Center: Nick Collison came off the bench in all but 35 games last year, but he'll get the first crack at the starting gig here in 08-09. Collison is undersized and doesn't do a whole lot of offensive damage, but he's reasonably efficient, and he's pretty good at doing the dirty work inside (like rebounding and defending) despite his 6'9" frame. His high-energy brand of basketball would be best suited for a 6th-man PF role, but the
Sonics Thunder still have no real NBA-ready options at center, and Collison is just about the best stopgap they've got at the 5. Of course, it'd be nice if Robert Swift, Saer Sene, Johan Petro, or any of the countless other project centers on this roster ever pan out, but that's looking more and more like wishful thinking at this point... Swift still can't stay healthy, Sene is little more than the rail-thin shot-blocker he was when they drafted him in 2006, and Petro was so dreadful last year that the Sonics would have been better off giving his minutes to a replacement-level player. Seattle Oklahoma City drafted 6'11" Serge Ibaka 24th overall this summer, so expect the cycle to keep repeating even though the franchise has a new name/logo/hometown.

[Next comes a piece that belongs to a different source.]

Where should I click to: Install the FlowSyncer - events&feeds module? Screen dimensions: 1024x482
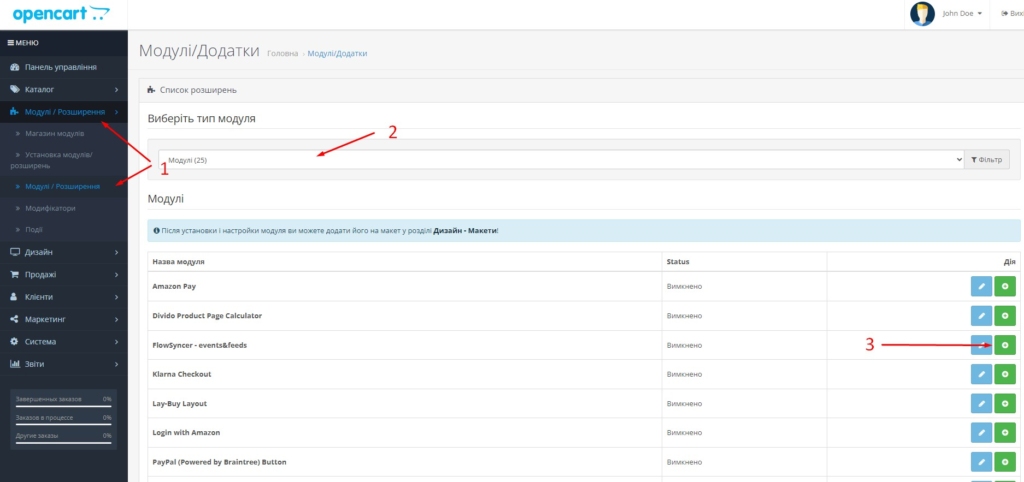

Outlook: It finally happened. After a seemingly-endless legal entanglement between Clay Bennett and the City of Seattle, the Sonics skipped town with two years left on their KeyArena lease and landed in Oklahoma City (whom you had last seen trying to use the tragedy of Hurricane Katrina as an opportunity to steal the Hornets away from New Orleans). Now, it's official -- after 41 years of Seattle SuperSonics basketball (including a championship in 1979), the franchise is now reborn as the "Oklahoma City Thunder," complete with the world's most generic-looking logo & uniforms And, yes, they're going to struggle this year. Durant will doubtless shine brighter in his 2nd NBA season, but this is a roster that will be significantly altered for the younger, cheaper, and crappier by the time the trade deadline rolls around. GM Sam Presti has a vision for the future, of course, but things will have to get worse before they get better as he molds the franchise in his image. Defense seems to be the order of the day, and Presti has done decent job of hoarding young talent as well, but realistically the Thunder won't see the returns on those investments for several seasons. At least they'll be greeted by an enthusiastic crowd in their new home, though: it took just 5 days for the Thunder to sell out all of their season tickets for their first year in Oklahoma City. And if all goes according to Presti's plan, they'll have something on the court to cheer about in no time flat.
Note: Player Rankings are based on projected productivity this season. This not only takes into account a player's talent level, but also his durability, his expected playing time, and his role on the team.